> Brief: Turn the stretch from the line containing "You are a GUI" through the end of the entries below into a numbered list, skipping any blank lines. Leave the pictures out of your answer.
— Start of Rows —
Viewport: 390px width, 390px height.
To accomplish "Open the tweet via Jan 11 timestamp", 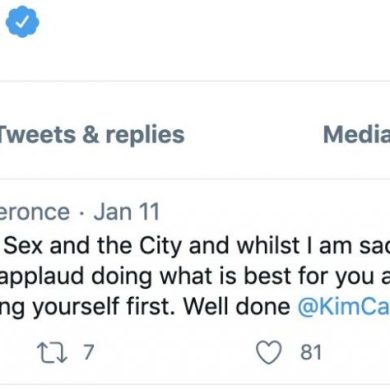I will (127, 212).
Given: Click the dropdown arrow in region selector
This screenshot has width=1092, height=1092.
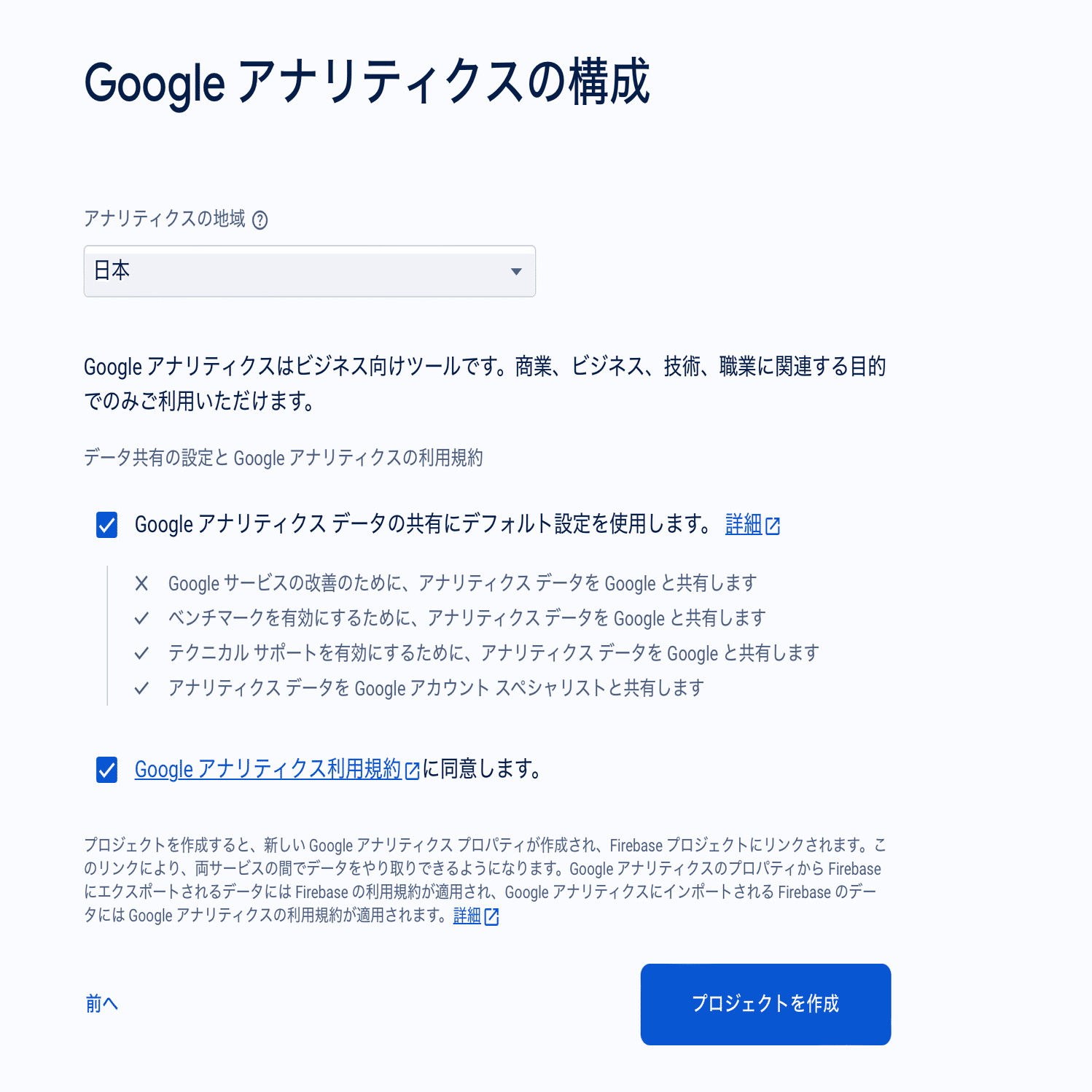Looking at the screenshot, I should coord(516,271).
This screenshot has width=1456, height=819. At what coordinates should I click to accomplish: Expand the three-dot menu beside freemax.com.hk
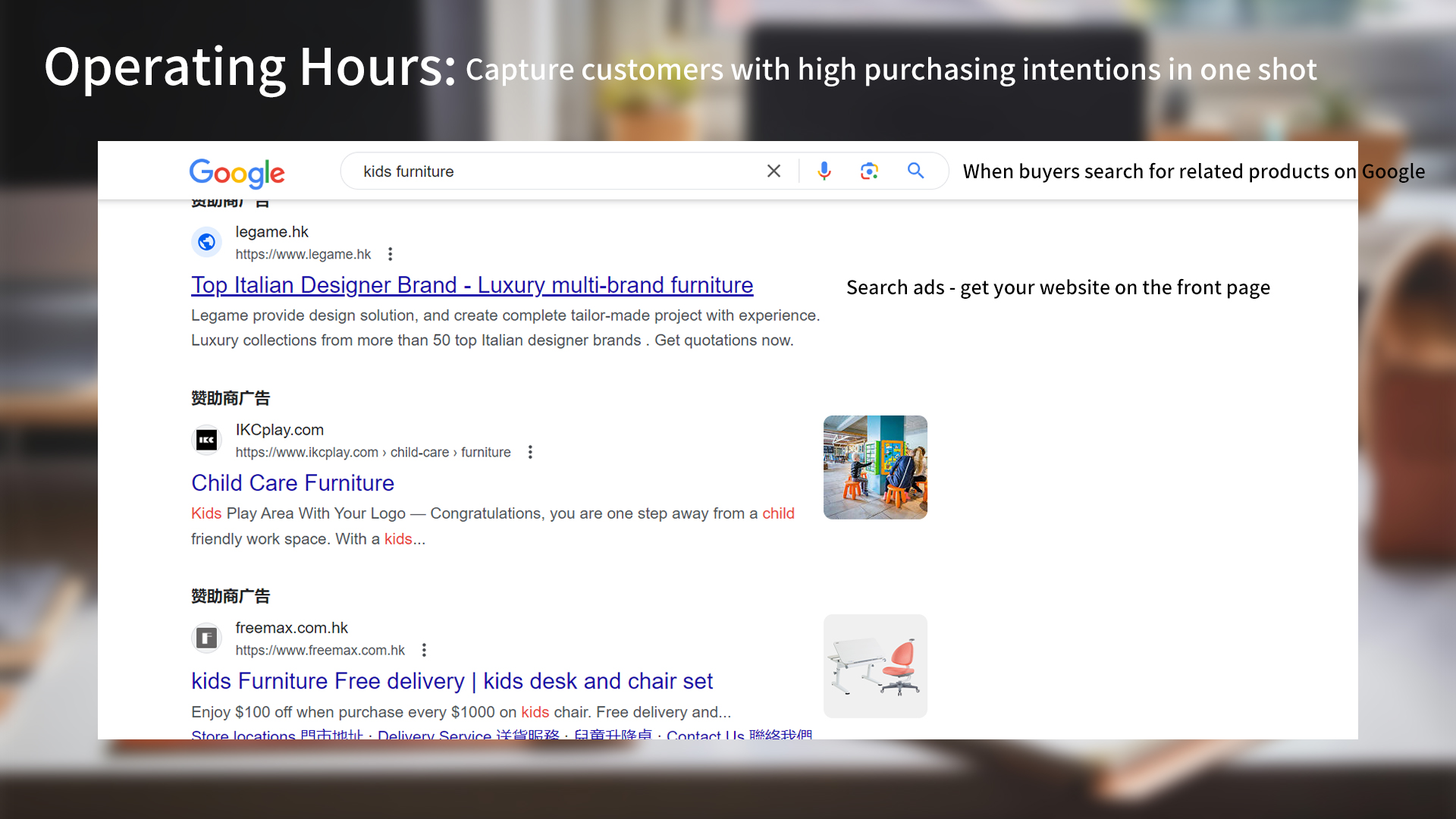(423, 649)
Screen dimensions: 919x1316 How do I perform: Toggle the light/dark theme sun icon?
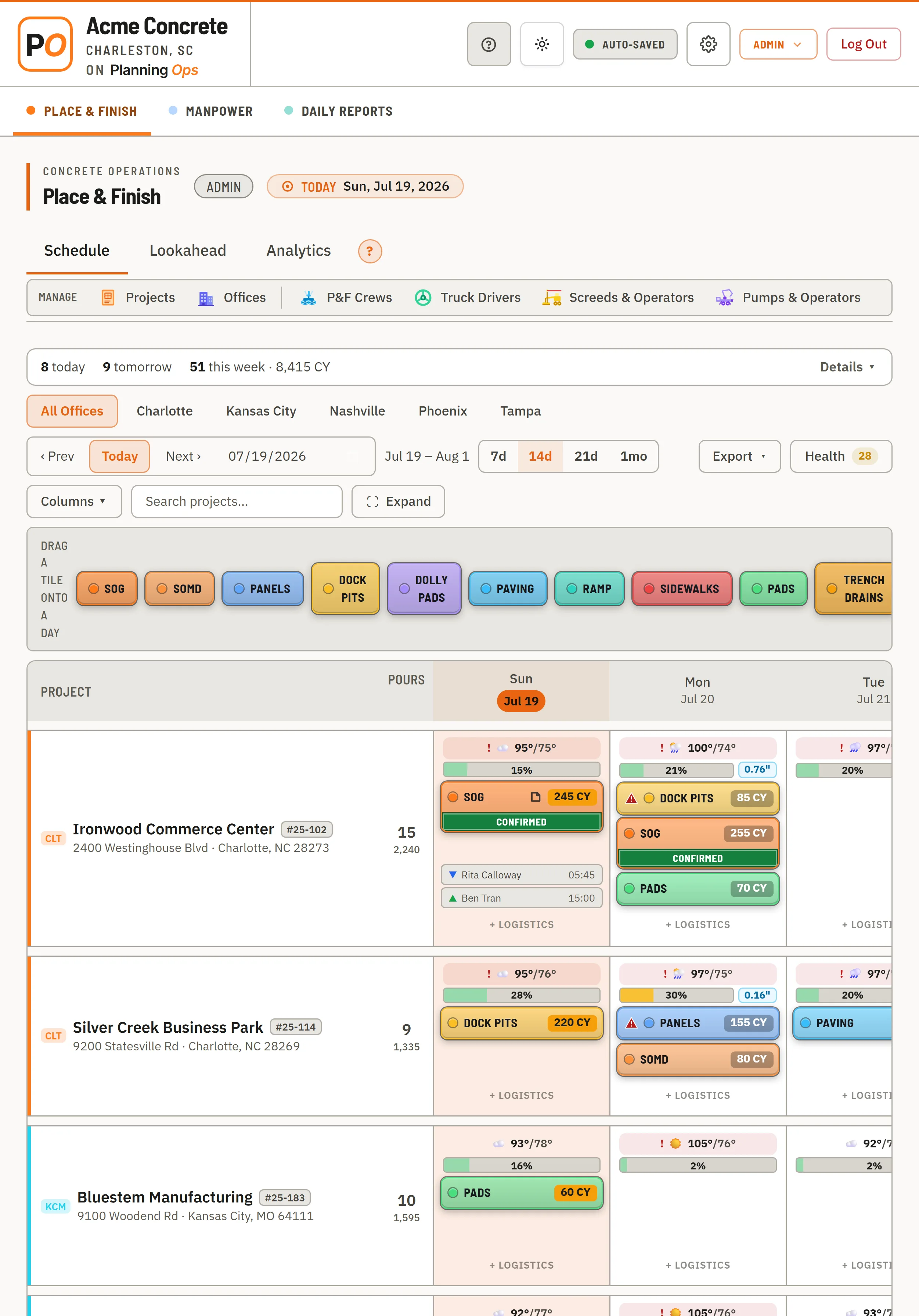(x=541, y=44)
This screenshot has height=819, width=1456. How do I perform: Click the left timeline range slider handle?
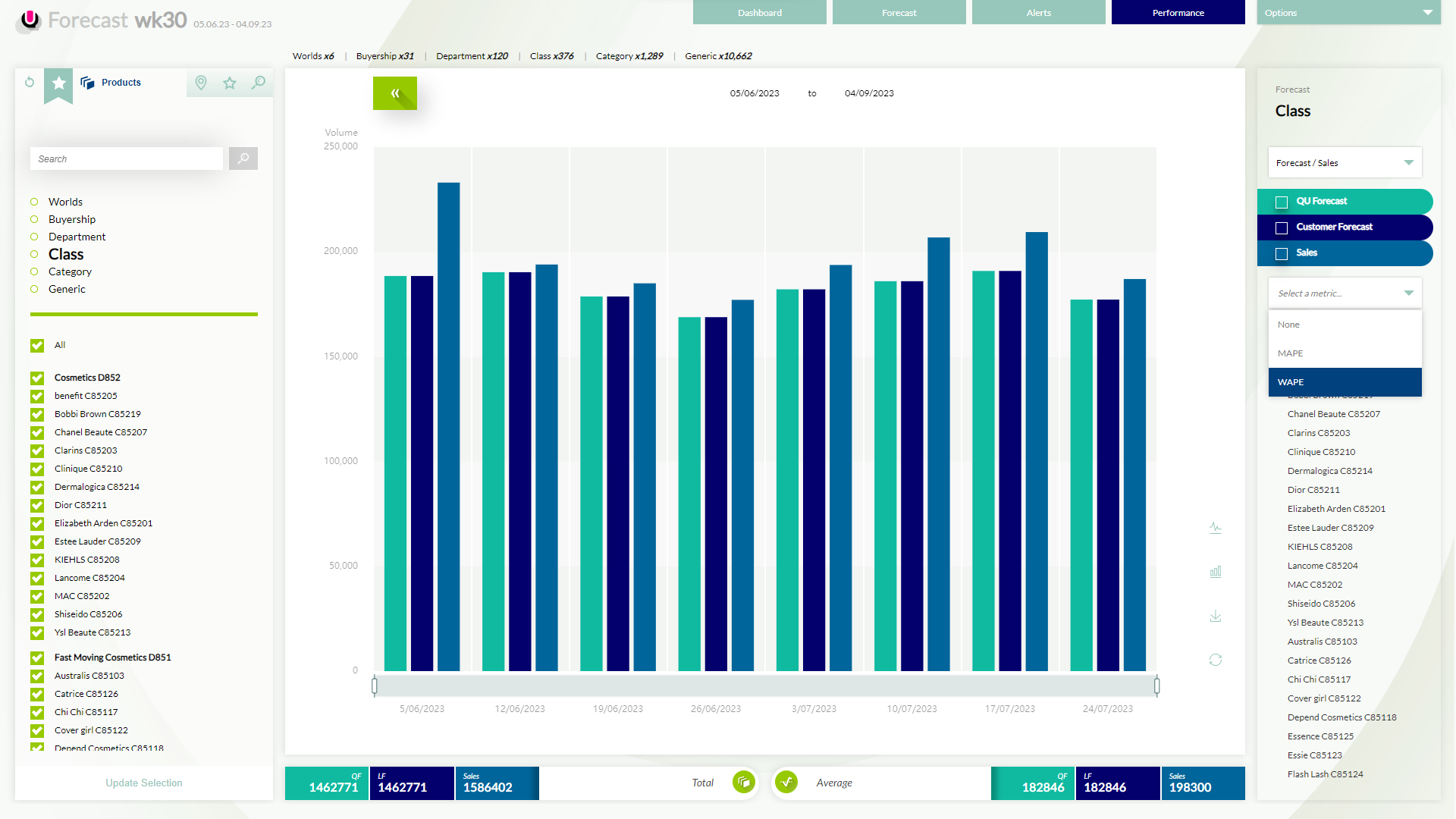[375, 686]
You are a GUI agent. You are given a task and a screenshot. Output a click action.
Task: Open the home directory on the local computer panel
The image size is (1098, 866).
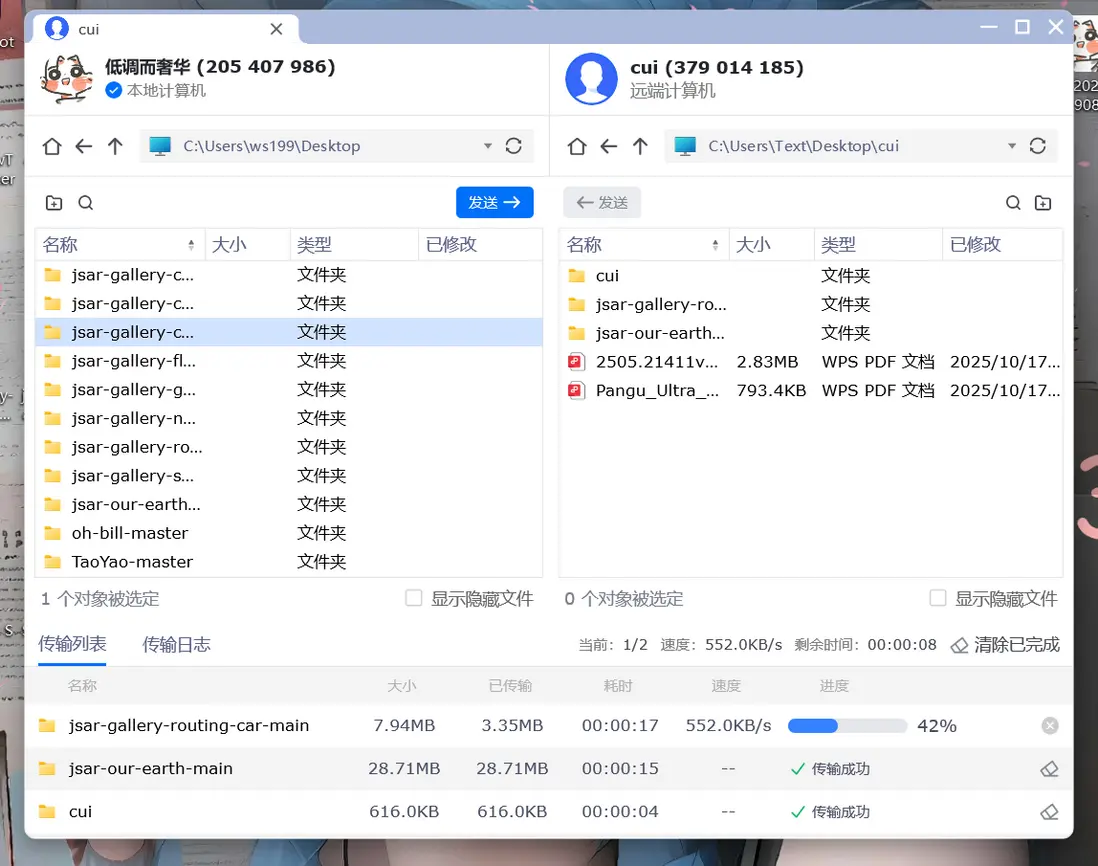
— End of Rows —
> Task solution:
1. You are a GUI agent. You are given a task and a screenshot. Output a click action.
2. Task: Open the home directory on the local computer panel
3. The image size is (1098, 866).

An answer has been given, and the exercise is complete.